As shown in FIG. 3 , a first UE 305-1 may communicate with a second UE 305-2 (and one or more other UEs 305) via one or more sidelink channels 310. The UEs 305-1 and 305-2 may communicate using the one or more sidelink channels 310 for P2P communications, D2D communications, V2X communications (for example, which may include V2V communications, V2I communications, or V2P communications) or mesh networking. In some aspects, the UEs 305 (for example, UE 305-1 or UE 305-2) may correspond to one or more other UEs described elsewhere herein, such as UE 120. In some aspects, the one or more sidelink channels 310 may use a PC5 interface or may operate in a high frequency band (for example, the 5.9 GHz band). Additionally or alternatively, the UEs 305 may synchronize timing of transmission time intervals (TTIs) (for example, frames, subframes, slots, or symbols) using global navigation satellite system (GNSS) timing.
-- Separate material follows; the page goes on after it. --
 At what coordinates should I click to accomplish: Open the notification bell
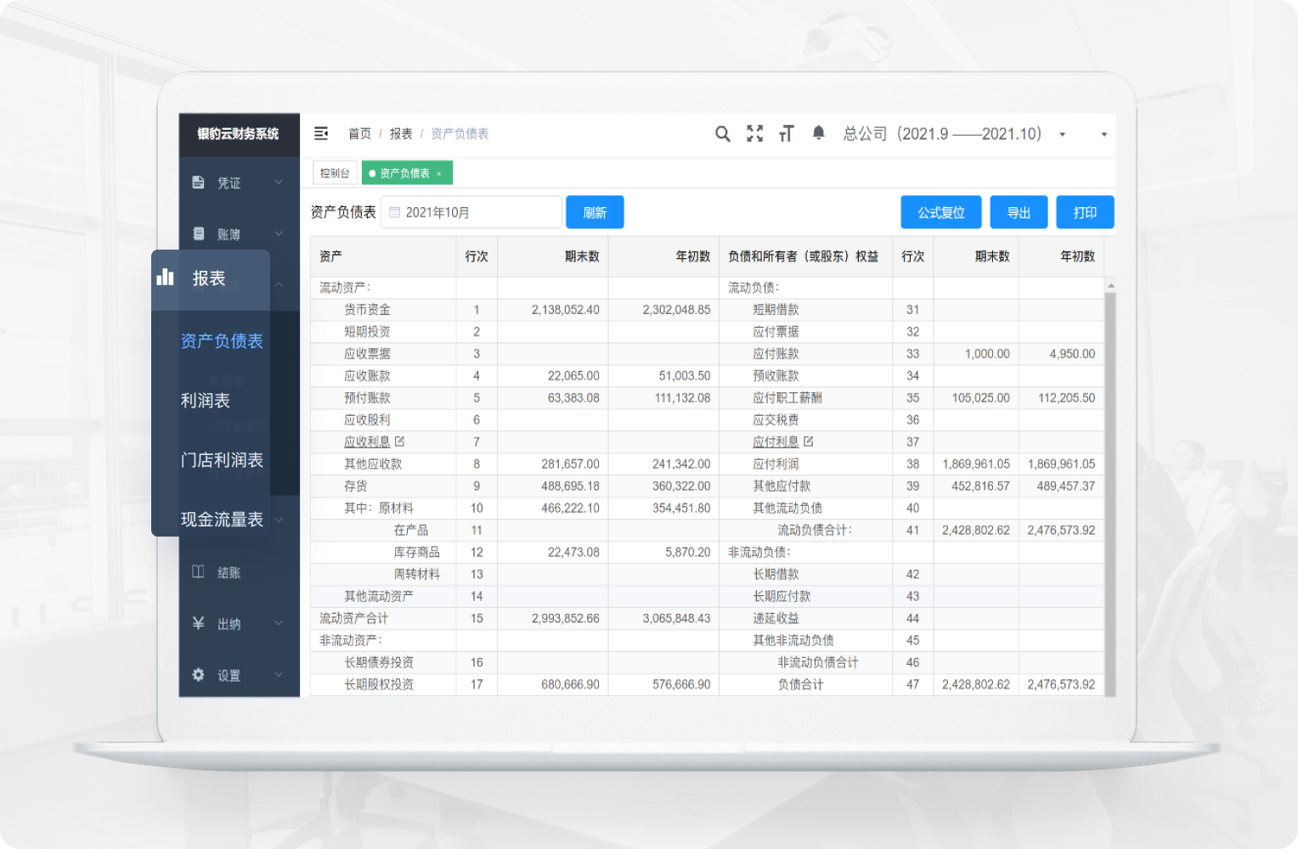click(x=818, y=132)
As further shown in FIG. 3 , the one or more sidelink channels 310 may include a physical sidelink control channel (PSCCH) 315, a physical sidelink shared channel (PSSCH) 320, or a physical sidelink feedback channel (PSFCH) 325. The PSCCH 315 may be used to communicate control information, similar to a physical downlink control channel (PDCCH) or a physical uplink control channel (PUCCH) used for cellular communications with a base station 110 via an access link or an access channel. The PSSCH 320 may be used to communicate data, similar to a physical downlink shared channel (PDSCH) or a physical uplink shared channel (PUSCH) used for cellular communications with a base station 110 via an access link or an access channel. For example, the PSCCH 315 may carry sidelink control information (SCI) 330, which may indicate various control information used for sidelink communications, such as one or more resources (for example, time resources, frequency resources, or spatial resources) where a transport block (TB) 335 may be carried on the PSSCH 320. The TB 335 may include data. The PSFCH 325 may be used to communicate sidelink feedback 340, such as hybrid automatic repeat request (HARQ) feedback (for example, acknowledgement or negative acknowledgement (ACK/NACK) information), transmit power control (TPC), or a scheduling request (SR).
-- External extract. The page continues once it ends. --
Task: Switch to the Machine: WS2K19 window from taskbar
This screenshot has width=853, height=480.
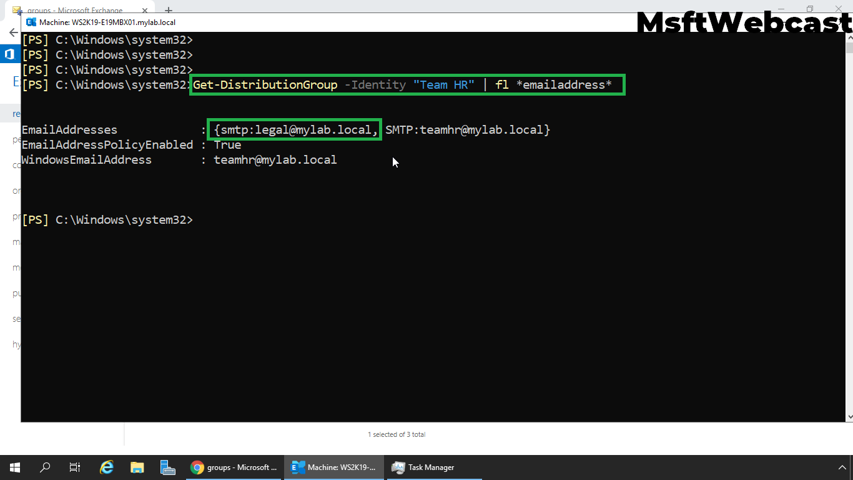Action: (x=334, y=467)
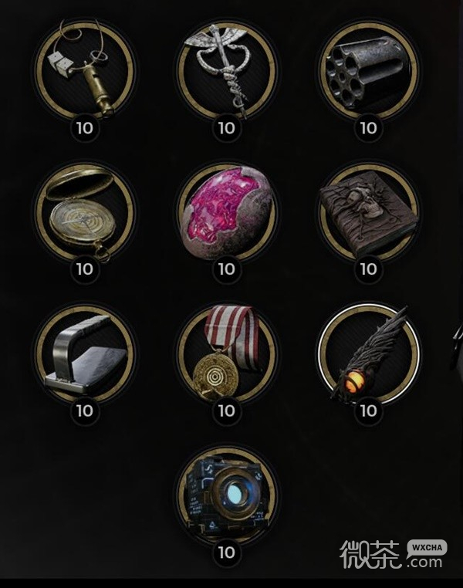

Although shown on the PSCCH 315, in some aspects, the SCI 330 may include multiple communications in different stages, such as a first stage SCI (SCI-1) and a second stage SCI (SCI-2). The SCI-1 may be transmitted on the PSCCH 315. The SCI-2 may be transmitted on the PSSCH 320. The SCI-1 may include, for example, an indication of one or more resources (for example, time resources, frequency resources, or spatial resources) on the PSSCH 320, information for decoding sidelink communications on the PSSCH, a quality of service (QoS) priority value, a resource reservation period, a PSSCH DMRS pattern, an SCI format for the SCI-2, a beta offset for the SCI-2, a quantity of PSSCH DMRS ports, or an MCS. The SCI-2 may include information associated with data transmissions on the PSSCH 320, such as a HARQ process ID, a new data indicator (NDI), a source identifier, a destination identifier, or a channel state information (CSI) report trigger.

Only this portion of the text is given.